• INSTRUÇÕES DAS TAREFAS
A. Segundo o texto de origem, o que o art. 617 do CPP veda?
B. Devolva do texto de origem o trecho exato que vai de "Nessas circunstâncias, se" até "- RT 659/335).".

• TEXTO DE ORIGEM
****

Nessas circunstâncias, se o tribunal verifica que houve erro na condenação ou
na dosimetria da pena, não está impedido de corrigi-lo em favor do réu, ante
o que dispõe o art. 617 do CPP, que somente veda a reformatio in pejus, e não a reformatio
in mellius. Argumentos de lógica formal não devem ser utilizados na Justiça
criminal para homologar erros ou excessos\" (STJ - Resp. - Rel. Assis Toledo
- RT 659/335).
III-
CONCLUSÃO
Com
estas considerações, reconhecendo a ilegalidade da prestação de serviços
como condição da suspensão condicional do presente processo, realizada às f.

****

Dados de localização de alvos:
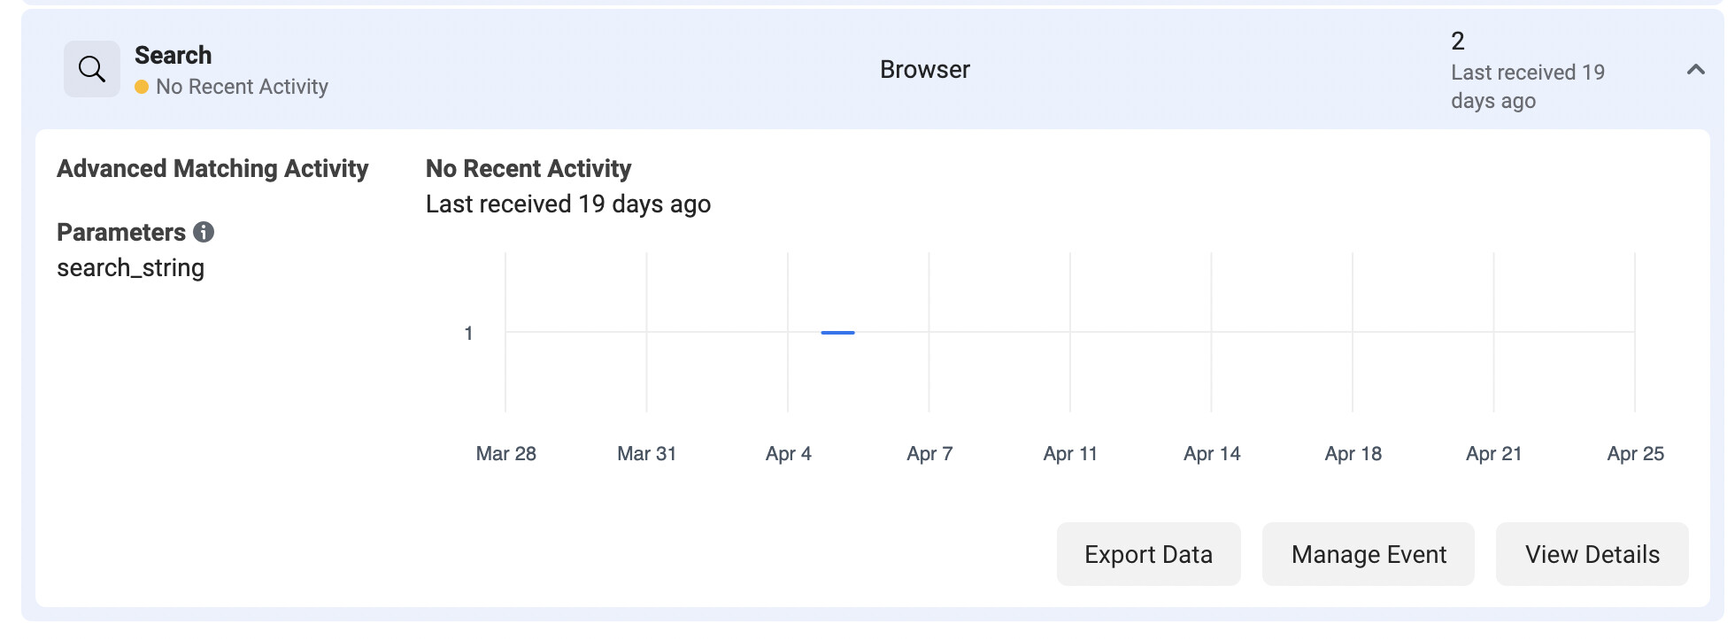Image resolution: width=1735 pixels, height=639 pixels.
Task: Collapse the Search event row with chevron
Action: click(x=1695, y=69)
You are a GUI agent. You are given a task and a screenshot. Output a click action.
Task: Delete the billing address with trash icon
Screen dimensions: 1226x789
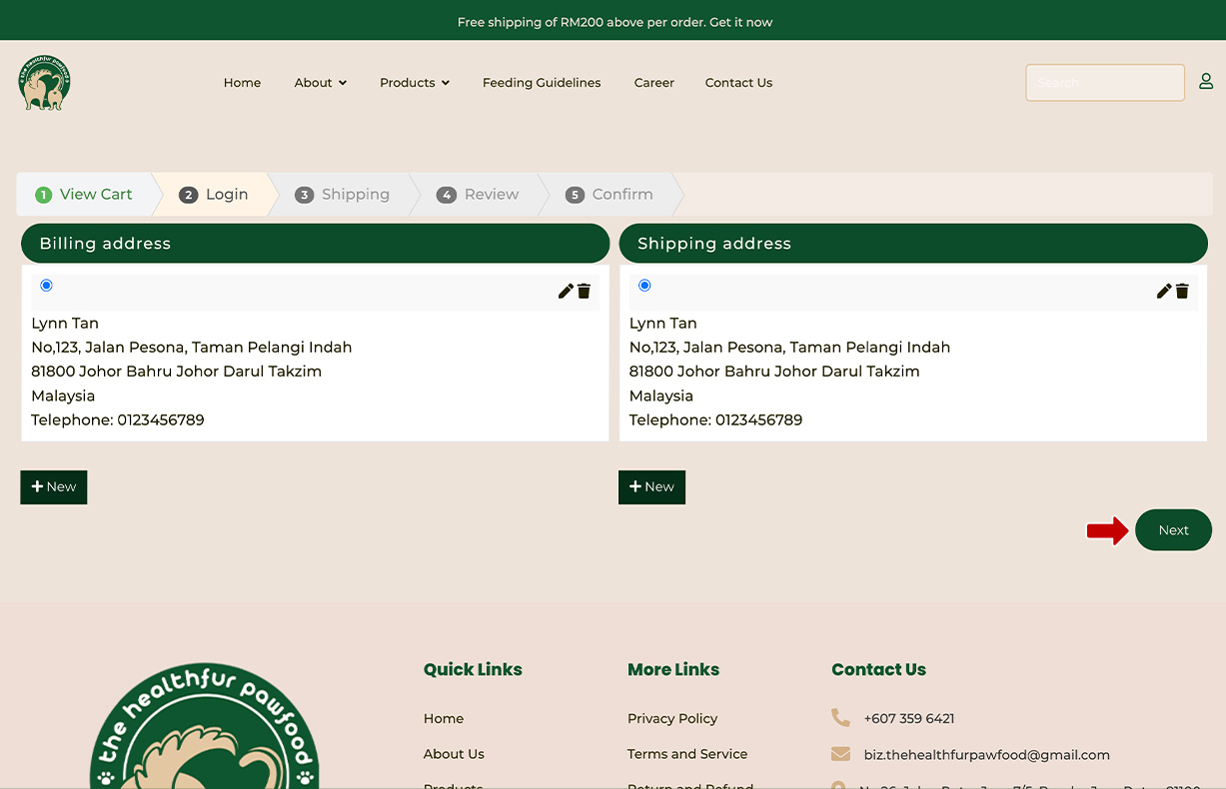(585, 291)
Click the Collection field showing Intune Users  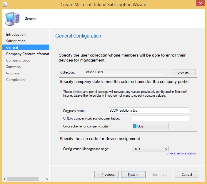point(124,72)
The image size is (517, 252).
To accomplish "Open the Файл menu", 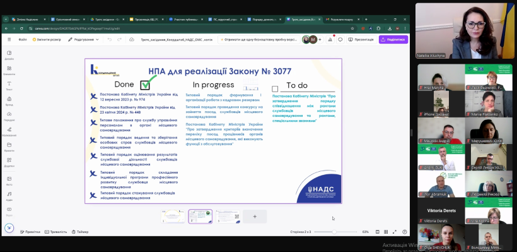I will [23, 40].
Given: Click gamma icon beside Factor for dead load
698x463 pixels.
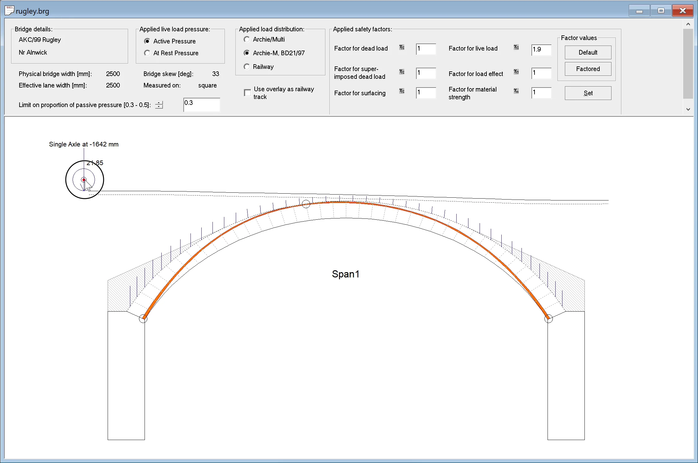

****

• RESPOSTAS FINAIS
A. Somente a reformatio in pejus, e não a reformatio in mellius.

B.
Nessas circunstâncias, se o tribunal verifica que houve erro na condenação ou
na dosimetria da pena, não está impedido de corrigi-lo em favor do réu, ante
o que dispõe o art. 617 do CPP, que somente veda a reformatio in pejus, e não a reformatio
in mellius. Argumentos de lógica formal não devem ser utilizados na Justiça
criminal para homologar erros ou excessos\" (STJ - Resp. - Rel. Assis Toledo
- RT 659/335).